What is the prevalence of hypersomatotropism in diabetic cats?
18 - 32%
What is the gold standard for diagnosis of HS in people?
Oral glucose administration followed by GH measurement - this has not been described in cats. The normal response is a suppression of GH secretion in response to testing.
Testing, other than GH/IGF-1 that may be used in diagnosis of fHS?
PIIIP - serum type III pro collagen polypeptide, may be up to 5x higher in fHS DM cats compared to DM cats
Gherlin - as a GH secretagogue it is lower in fHS than in healthy cats but may not be lower that DM cats. It has also been shown to increase in response to radiation therapy even when IGF-1 does not change.
GHRG stimulation/SST suppression tests (dogs)
- 1mcg/kg GHRH will NOT stimulate GH release if it is mammary driven (discriminatory test between these types)
- 10mcg/kg SST should suppress GH production in normal animals
What drug may reduce polyphagia in fHS cats?
Fluoxitine
In what scenario is gherlin an important secretagogue for GH release?
Possibly more important in young animals, compared with GHRH
What phase of reproduction is GH secreted from mammary epithelium in dogs?
dioestrus, more often 3 - 5 weeks following oestrus
Treatment for canine acromegaly?
MAMMARY DRIVEN:
OVH
Aglepristone
PITUITARY
As for cats
Pegvisomant (GH receptor antagonist)
Which canine breed is predisposed to pituitary dwarfism?

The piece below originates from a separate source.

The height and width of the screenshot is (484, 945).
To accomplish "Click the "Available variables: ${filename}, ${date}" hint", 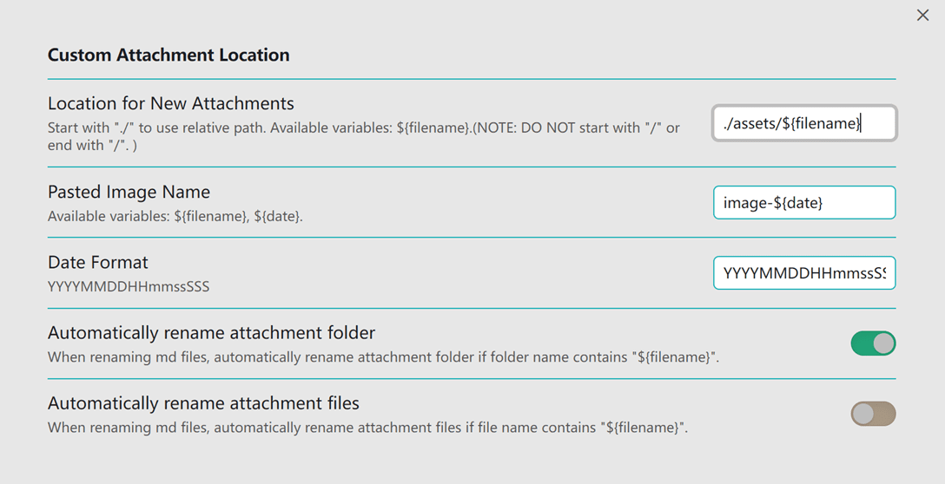I will 175,216.
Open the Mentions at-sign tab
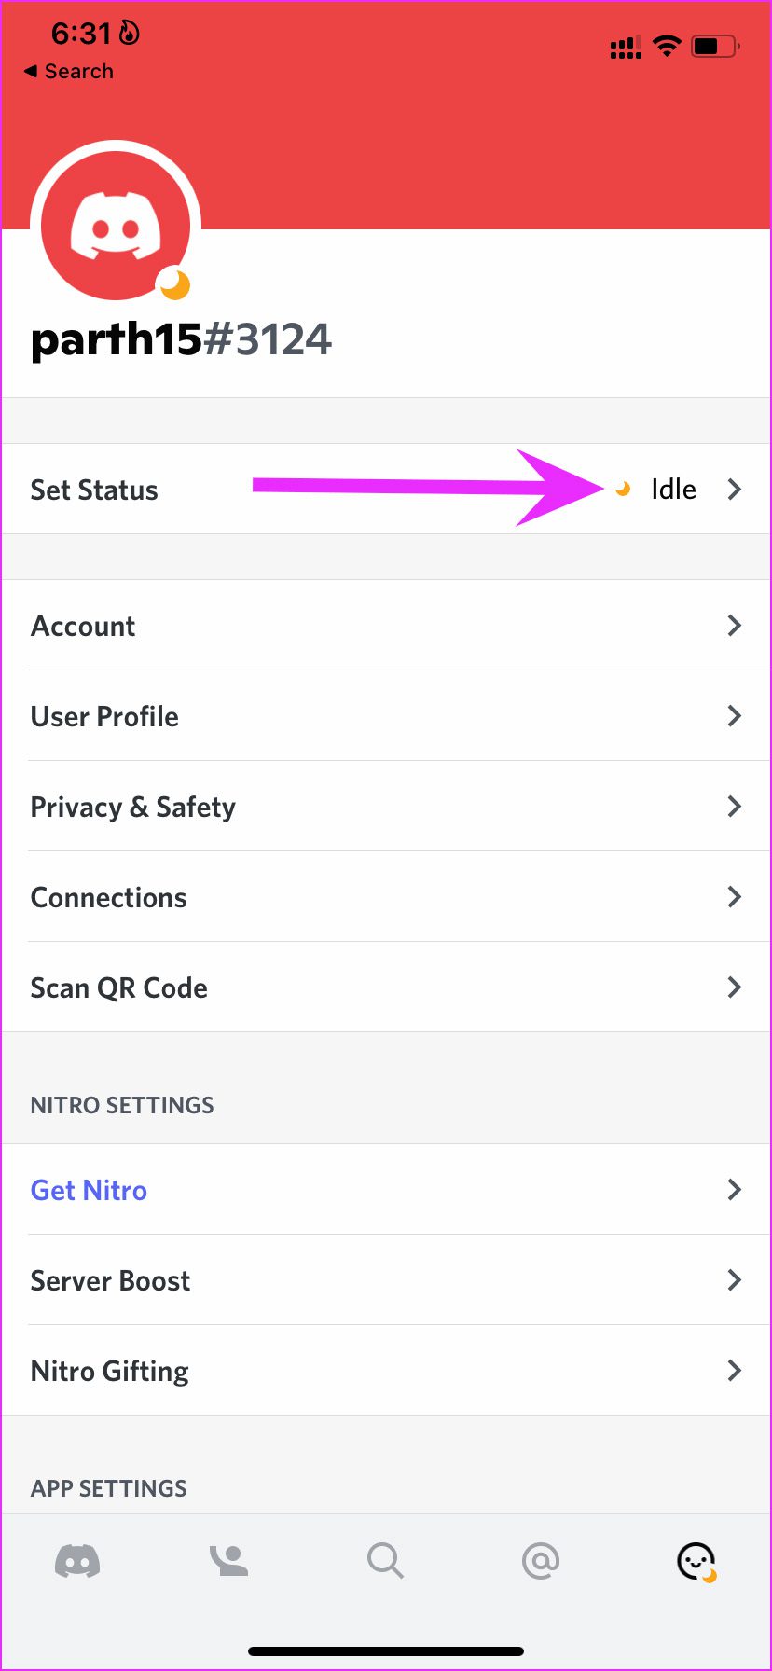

What other hormonal deficiencies are noted in this clinical scenario?
GSD - autosomal recessive
Will typically have combined GH, TSH and PRL deficiency, however, ACTH production is preserved
Other breeds:
- Czechoslovakian wolfdog
- Karelian Bear Dog
- Lapland reindeer dog
- Lapponian herder
- Saarloos Wolfdog
- Tibetan Terrier
- White Swiss Shepherd
Clinical presentation of hyposomatotropism in dogs
Morphological Abnormalities
* Proportionate growth retardation
* Coat changes:
○ Retention of secondary (languno) hairs
○ Lack of primary guard hairs
○ Truncal alopecia (due to loss of languno hairs), sparing trunk and extremities.
○ Hyperpigmentation
○ Scale
○ Secondary bacterial infections
* Pointed muzzle
* LHX3 gene also associated with atlantoaxial joint malformation +/- instability
Reproductive Abnormalities
* Cryptorchidism (due to impaired gonadotrophs)
* Failure to ovulate
Other
May develop reduced demeanour at 2-3 years old due to hypothyroidism and impaired renal function.